-- WORK INSTRUCTIONS --
Down to the last line, copy the records below without any change.

-- THE DATA --

◇ ◇ ◇ ◇

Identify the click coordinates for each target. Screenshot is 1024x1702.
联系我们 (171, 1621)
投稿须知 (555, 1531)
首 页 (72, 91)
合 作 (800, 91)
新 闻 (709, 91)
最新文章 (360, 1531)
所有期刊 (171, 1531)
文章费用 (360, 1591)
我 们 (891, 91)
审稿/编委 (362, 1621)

◇ ◇ ◇ ◇

-- TASK RESPONSE --
Identify the click coordinates for each target. Screenshot is 1024x1702.
联系我们 (171, 1621)
投稿须知 (555, 1531)
首 页 (72, 91)
合 作 (800, 91)
新 闻 (709, 91)
最新文章 (360, 1531)
所有期刊 (171, 1531)
文章费用 (360, 1591)
我 们 (891, 91)
审稿/编委 (362, 1621)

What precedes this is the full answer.